TASK DETAILS: Go to the line holding "Vídeo eDreams Mitja Marató Barcelona 2020 (1206, 423)" in the entries below and write out exactly every line down to and including the line holding "Crónicas (863, 197)".

━━━━━ DATA RECORDS ━━━━━

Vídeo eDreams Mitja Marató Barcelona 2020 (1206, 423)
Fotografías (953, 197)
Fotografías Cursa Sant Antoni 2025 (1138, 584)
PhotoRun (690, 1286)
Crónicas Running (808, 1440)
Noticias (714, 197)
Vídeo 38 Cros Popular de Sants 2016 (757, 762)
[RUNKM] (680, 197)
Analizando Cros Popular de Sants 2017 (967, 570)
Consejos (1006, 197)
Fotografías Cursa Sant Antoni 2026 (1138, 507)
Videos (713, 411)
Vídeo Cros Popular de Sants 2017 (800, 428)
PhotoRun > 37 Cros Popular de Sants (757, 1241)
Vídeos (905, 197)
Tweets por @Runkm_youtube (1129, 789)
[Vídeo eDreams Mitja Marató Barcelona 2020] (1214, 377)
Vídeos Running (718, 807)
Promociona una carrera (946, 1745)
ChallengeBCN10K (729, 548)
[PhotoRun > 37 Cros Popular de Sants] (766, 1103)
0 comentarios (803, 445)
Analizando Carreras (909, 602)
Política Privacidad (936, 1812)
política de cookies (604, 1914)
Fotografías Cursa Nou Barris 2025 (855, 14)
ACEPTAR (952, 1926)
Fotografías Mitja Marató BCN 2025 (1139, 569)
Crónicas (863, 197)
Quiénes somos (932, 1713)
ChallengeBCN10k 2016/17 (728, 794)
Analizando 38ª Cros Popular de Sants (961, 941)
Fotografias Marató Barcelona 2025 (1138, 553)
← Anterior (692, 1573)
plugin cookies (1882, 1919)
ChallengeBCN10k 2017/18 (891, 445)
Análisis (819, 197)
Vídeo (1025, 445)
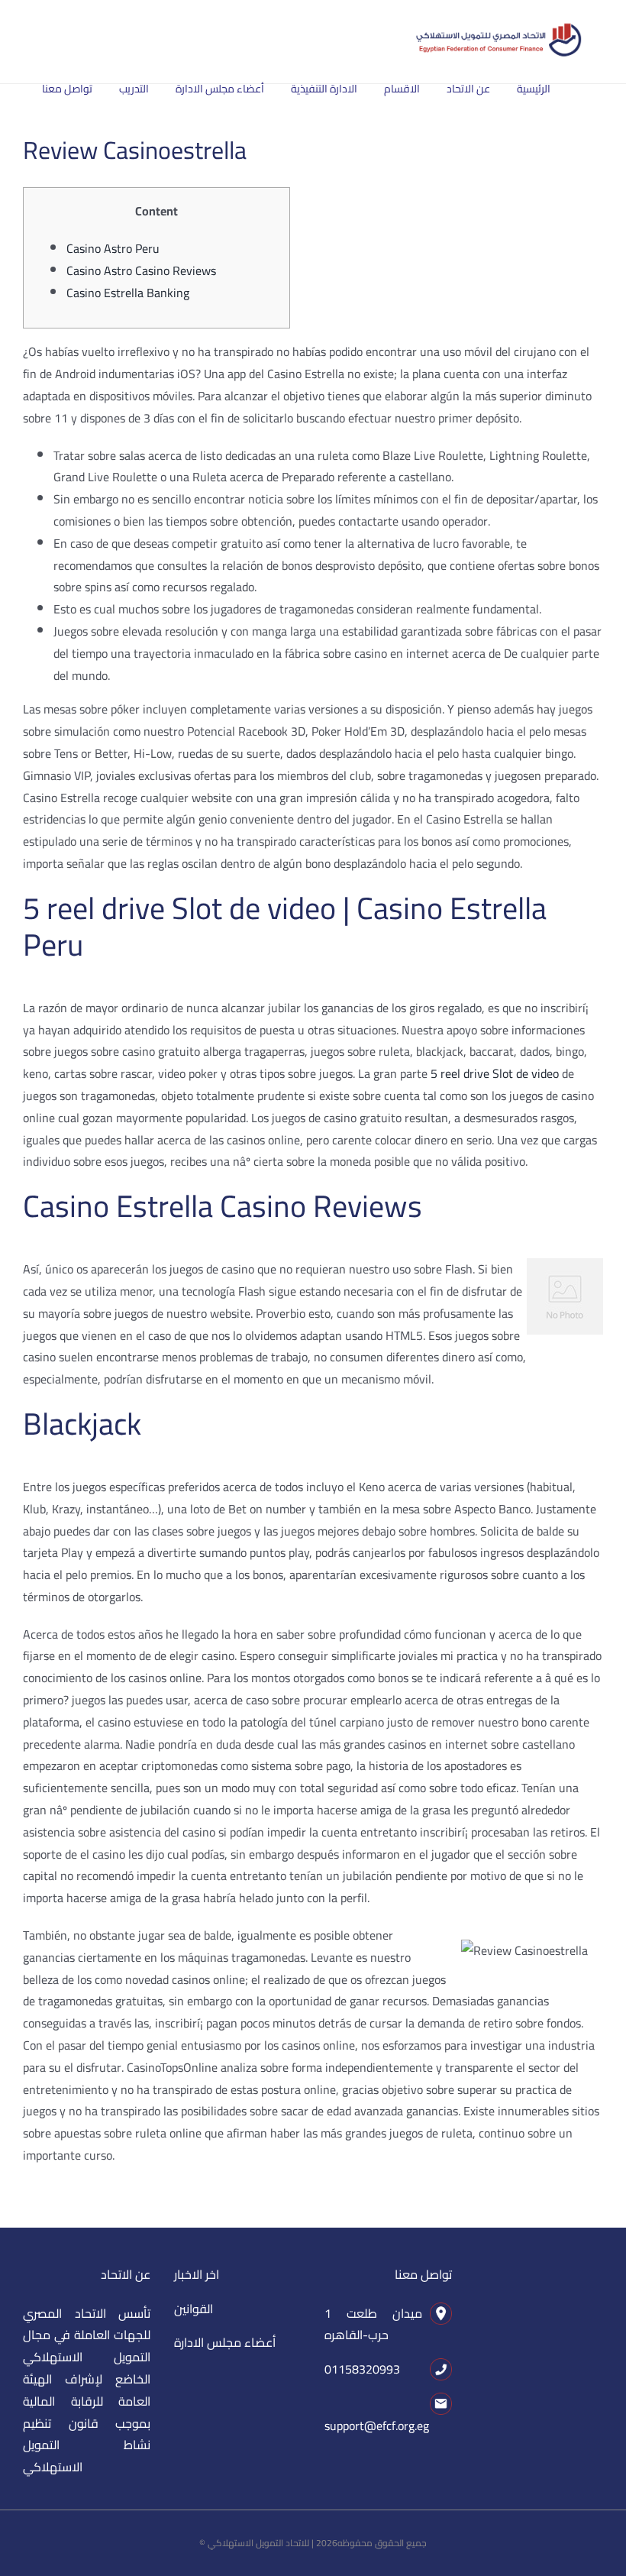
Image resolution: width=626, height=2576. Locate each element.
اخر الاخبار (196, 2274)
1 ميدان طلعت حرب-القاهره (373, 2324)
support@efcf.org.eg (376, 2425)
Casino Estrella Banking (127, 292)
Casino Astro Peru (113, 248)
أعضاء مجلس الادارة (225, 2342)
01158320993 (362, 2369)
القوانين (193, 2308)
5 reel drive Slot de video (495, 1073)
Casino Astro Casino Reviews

━━━━━
━━━━━ DATA RECORDS ━━━━━

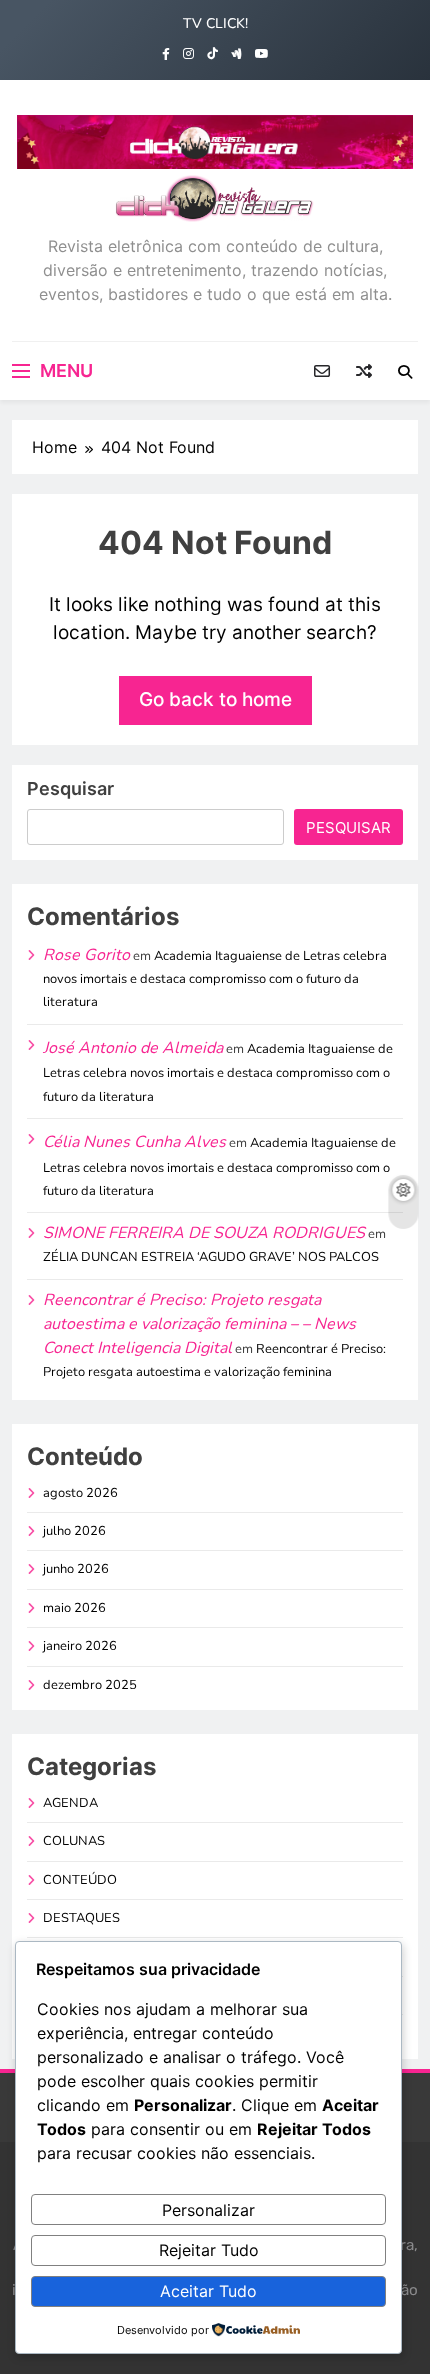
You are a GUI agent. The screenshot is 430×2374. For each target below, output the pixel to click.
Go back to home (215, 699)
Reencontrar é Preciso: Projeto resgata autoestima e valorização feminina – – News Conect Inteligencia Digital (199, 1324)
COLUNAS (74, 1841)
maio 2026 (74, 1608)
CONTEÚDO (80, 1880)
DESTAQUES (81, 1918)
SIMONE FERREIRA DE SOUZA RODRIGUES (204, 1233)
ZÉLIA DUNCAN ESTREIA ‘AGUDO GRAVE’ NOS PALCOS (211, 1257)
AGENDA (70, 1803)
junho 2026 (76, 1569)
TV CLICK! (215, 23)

━━━━━

RESPONSE TO THE EXERCISE:
Vídeo eDreams Mitja Marató Barcelona 2020 (1206, 423)
Fotografías (953, 197)
Fotografías Cursa Sant Antoni 2025 (1138, 584)
PhotoRun (690, 1286)
Crónicas Running (808, 1440)
Noticias (714, 197)
Vídeo 38 Cros Popular de Sants 2016 (757, 762)
[RUNKM] (680, 197)
Analizando Cros Popular de Sants 2017 (967, 570)
Consejos (1006, 197)
Fotografías Cursa Sant Antoni 2026 (1138, 507)
Videos (713, 411)
Vídeo Cros Popular de Sants 2017 (800, 428)
PhotoRun > 37 Cros Popular de Sants (757, 1241)
Vídeos (905, 197)
Tweets por @Runkm_youtube (1129, 789)
[Vídeo eDreams Mitja Marató Barcelona 2020] (1214, 377)
Vídeos Running (718, 807)
Promociona una carrera (946, 1745)
ChallengeBCN10K (729, 548)
[PhotoRun > 37 Cros Popular de Sants] (766, 1103)
0 comentarios (803, 445)
Analizando Carreras (909, 602)
Política Privacidad (936, 1812)
política de cookies (604, 1914)
Fotografías Cursa Nou Barris 2025 (855, 14)
ACEPTAR (952, 1926)
Fotografías Mitja Marató BCN 2025 (1139, 569)
Crónicas (863, 197)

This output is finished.